For a study, researchers sought to use clinical and brain structural imaging data from early psychosis and depression phases and apply machine learning approaches to cluster, compare, and combine subgroup answers.

Between February 1, 2014, and July 1, 2019, a referred patient sample of those with high clinical risk for psychosis (CHR-P), recent-onset psychosis (ROP), recent-onset depression (ROD), and healthy controls were recruited for a multisite, naturalistic, longitudinal cohort study (10 sites in 5 European countries; including major follow-up intervals at 9 and 18 months). Between January 2020 and January 2022, data were evaluated.

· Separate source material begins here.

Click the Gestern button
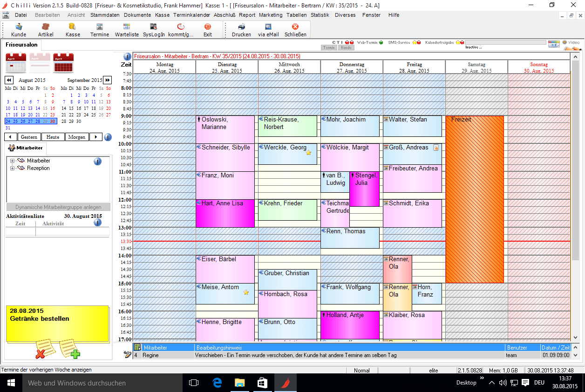This screenshot has width=585, height=392. (x=29, y=137)
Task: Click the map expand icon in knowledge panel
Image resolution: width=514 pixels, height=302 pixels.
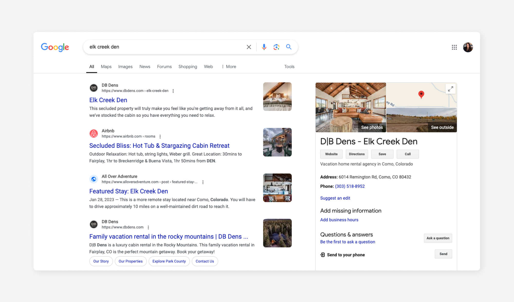Action: pyautogui.click(x=451, y=89)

A nonnegative matrix factorization approach dissected clinical (287 variables) and parcellated brain structural volume (204 gray, white, and cerebrospinal fluid regions) data from the CHR-P, ROP, ROD, and healthy controls research groups independently. The cluster number was selected using stability criteria using layered cross-validation. Validation goals were compared between subgroup solutions (premorbid, longitudinal, and schizophrenia polygenic risk scores). Multiclass supervised machine learning yielded a transferrable solution to the validation sample.

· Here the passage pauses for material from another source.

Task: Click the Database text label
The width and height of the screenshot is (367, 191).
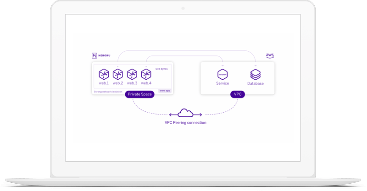Action: tap(256, 84)
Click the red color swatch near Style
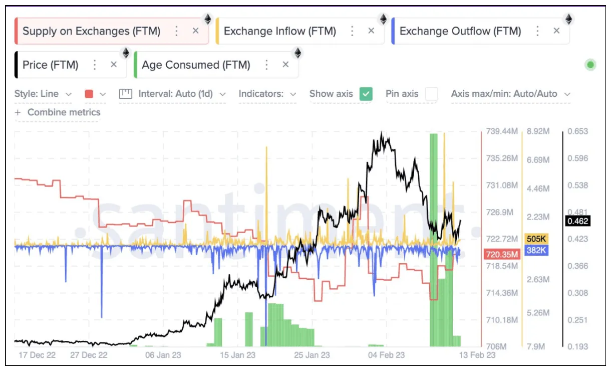Viewport: 611px width, 371px height. (x=89, y=94)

The discovery group had 749 people, whereas the validation group included 610 people. Individuals with CHR-P (n=287), ROP (n=323), ROD (n=285), and healthy controls (n=464) were included. The average (standard deviation) age was 25.1 (5.9) years, and 702 (51.7%) were female. A clinical four-dimensional solution distinguished people based on positive symptoms, negative symptoms, depression, and functioning, revealing relationships with all validation goals. Brain clustering identified a subgroup with dispersed brain volume decreases related to negative symptoms, worse performance IQ, and higher polygenic risk scores for schizophrenia. The multilevel findings discriminated between normal and disease-related brain changes. The external sample corroborated the subgroup results considerably.

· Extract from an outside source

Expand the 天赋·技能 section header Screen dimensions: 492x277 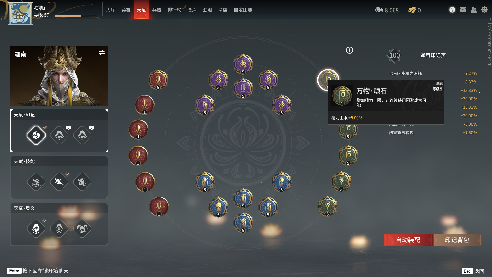click(x=59, y=161)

The findings of the longitudinal cohort research gave stratifications that went beyond the manifestation of positive symptoms and span sickness stages and diagnoses. Clinical findings highlighted the significance of negative symptoms, depression, and functioning. The brain findings indicated significant overlap across sickness phases and normative variance, which may indicate a characteristic vulnerability independent of individual presentations. Premorbid, longitudinal, and genetic risk validation revealed that the subgroups were clinically important for preventative therapies.